__DOCUMENT EXCERPT__
_ _ _ _
TOP Talk

Four Strategies for Marketers to Influence Millennials Above and Beyond Pomp and Circumstance

Posted May 29, 2015 By Colleen Irish

Topics: Social FAQ, Social Media, Influencer Marketing


millennial_graduation



In recent weeks, millennials have been graduating from colleges and universities in record numbers, soon to be joining the workforce with steady paychecks and offering one of the most exciting marketing opportunities since the Baby Boom generation. According to a new Pew Research report, more than one-in-three American workers today are millennials (adults ages 18 to 34 in 2015), and this year they surpassed Generation X to become the largest share of the American workforce. So what are brand marketers doing to reach this opportune consumer demographic of 53.5 million-strong, ripe for the taking ― especially as they’re now even better positioned to make their own purchasing decisions?

Many shrewd and insightful brand marketers have been targeting the college millennial audience way before graduation with the idea that today’s savvy college students are tomorrow’s businessmen, doctors, engineers, and teachers. By catching them in their purchasing power formative years, marketers have the opportunity to develop brand loyalty that will only extend their product’s shelf life with this audience well after college.

As mentioned in an interview with college marketing and insights agency (and Tier One client), Fluent, college Millennials today are really straddling two different generations, each with their own set of influences. There’s the perennially misunderstood and underserved, aka the 18-26 year old “Gen Ys” vs. the iPhone crazed, almost 18-19 year old “Gen Zs.” And since this mixed group of millennials has very different motivations and preferences, engaging and influencing this demographic can be extremely tricky and challenging for brands today.

Below are some general pointers to keep in mind when thinking about your marketing and social media strategies for both of these generations, and some examples of brands who are “at the top of the class” in their approach.

Think Digital (and Visual)

The Millennial generation has never known a world without the Internet. While previous generations use social and online media, the younger millennials (Gen Y and Gen Z) rely on this medium to communicate with each other and stay on top of news and trends around the clock. Unlike previous marketing and advertising campaigns that talk “at” the consumer, brands need to truly engage with the younger millennial consumers online and in social channels, such as Instagram, Facebook and Twitter, where conversations and influential behaviors are happening. But what’s most important is finding authenticity and relevance in these efforts, or brands will find themselves easily frowned upon or ignored.

A great example of this relevancy is the recent use of emojis. This past March, Burger King unveiled a branded keyboard of chicken-inspired emoticons to celebrate the return of Chicken Fries (see story). Realizing the mobile-first tendency of the younger millennial consumers, the brand was looking for a way to appeal to this crowd and potentially entice them to share with others. The mobile app keyboard included several dozen emoticons resembling the familiar Chicken Fries box, with a slew of different expressions, including crying and lovestruck emoji.

chicken_fries

Chicken Fries: Bustle.com

1800Flowers also leveraged an emoji keyboard for millennial consumers to share sentimental messages with their mothers or other friends and family on Mother’s Day. It’s these authentic ways of engaging with millennials, with clever images and posts that can really fuel sharing and peer influence among this audience.

How did millennials react to these emoji efforts? Several months later, Chicken Fries fans’ reactions on Twitter to this loyalty-building move are still going strong, and 1800Flowers’ Mother’s Day emojis were shared nearly 225,000 times.
_ _ _ _
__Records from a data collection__

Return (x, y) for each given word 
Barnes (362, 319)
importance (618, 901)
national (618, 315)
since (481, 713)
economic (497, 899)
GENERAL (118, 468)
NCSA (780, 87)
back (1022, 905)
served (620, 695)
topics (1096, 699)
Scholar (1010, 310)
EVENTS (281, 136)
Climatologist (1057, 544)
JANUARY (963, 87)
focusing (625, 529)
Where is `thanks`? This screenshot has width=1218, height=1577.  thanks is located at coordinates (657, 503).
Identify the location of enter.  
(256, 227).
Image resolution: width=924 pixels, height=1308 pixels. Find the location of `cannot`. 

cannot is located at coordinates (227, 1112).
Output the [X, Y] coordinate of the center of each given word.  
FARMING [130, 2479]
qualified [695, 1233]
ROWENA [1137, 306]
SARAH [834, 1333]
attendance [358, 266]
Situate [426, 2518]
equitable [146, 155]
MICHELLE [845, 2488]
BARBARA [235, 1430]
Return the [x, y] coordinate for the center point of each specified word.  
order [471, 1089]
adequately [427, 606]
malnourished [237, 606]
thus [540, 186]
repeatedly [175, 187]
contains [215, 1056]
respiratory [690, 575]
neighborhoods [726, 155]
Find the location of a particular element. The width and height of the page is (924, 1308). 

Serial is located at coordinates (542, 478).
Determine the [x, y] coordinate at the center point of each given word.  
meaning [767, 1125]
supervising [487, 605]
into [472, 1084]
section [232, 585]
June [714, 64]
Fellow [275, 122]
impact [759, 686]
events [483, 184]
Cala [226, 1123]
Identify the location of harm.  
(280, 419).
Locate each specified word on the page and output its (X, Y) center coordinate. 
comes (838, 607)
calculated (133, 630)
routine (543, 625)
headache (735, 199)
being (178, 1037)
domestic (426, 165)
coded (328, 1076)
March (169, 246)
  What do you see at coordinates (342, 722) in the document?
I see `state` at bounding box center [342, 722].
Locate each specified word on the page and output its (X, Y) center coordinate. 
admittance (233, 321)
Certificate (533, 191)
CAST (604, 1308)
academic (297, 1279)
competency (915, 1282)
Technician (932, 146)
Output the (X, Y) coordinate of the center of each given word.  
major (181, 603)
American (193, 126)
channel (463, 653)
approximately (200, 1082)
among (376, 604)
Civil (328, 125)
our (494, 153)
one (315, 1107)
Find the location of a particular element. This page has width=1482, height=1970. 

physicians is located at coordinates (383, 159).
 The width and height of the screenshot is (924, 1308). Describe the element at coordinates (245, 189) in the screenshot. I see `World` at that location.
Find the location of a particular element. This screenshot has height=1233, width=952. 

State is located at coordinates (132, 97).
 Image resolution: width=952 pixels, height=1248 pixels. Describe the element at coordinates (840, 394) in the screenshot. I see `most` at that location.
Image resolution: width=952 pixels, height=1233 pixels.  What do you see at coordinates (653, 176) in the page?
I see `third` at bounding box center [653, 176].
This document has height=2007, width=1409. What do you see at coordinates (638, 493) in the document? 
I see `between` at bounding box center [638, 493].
_ _ _ _
__TO BE DONE__
1: How would you condense the paragraph beginning "A great example of this relevancy" in the post on marketing to millennials into a short bulleted list that keeps its main facts?
2: Reproduce the stretch of the post on marketing to millennials from "chicken_fries" through "nearly 225,000 times.".
The entries aren't needed for anything here.

__RESULTS IN ORDER__
1:
- The recent use of emojis shows this kind of relevance.
- In March, Burger King released a branded keyboard of chicken-inspired emoticons to celebrate the return of Chicken Fries.
- The brand saw that younger millennial consumers are mobile-first and wanted to appeal to them and possibly get them to share.
- The mobile app keyboard offered several dozen emoticons resembling the Chicken Fries box, with expressions that included crying and lovestruck.

2:
chicken_fries

Chicken Fries: Bustle.com

1800Flowers also leveraged an emoji keyboard for millennial consumers to share sentimental messages with their mothers or other friends and family on Mother’s Day. It’s these authentic ways of engaging with millennials, with clever images and posts that can really fuel sharing and peer influence among this audience.

How did millennials react to these emoji efforts? Several months later, Chicken Fries fans’ reactions on Twitter to this loyalty-building move are still going strong, and 1800Flowers’ Mother’s Day emojis were shared nearly 225,000 times.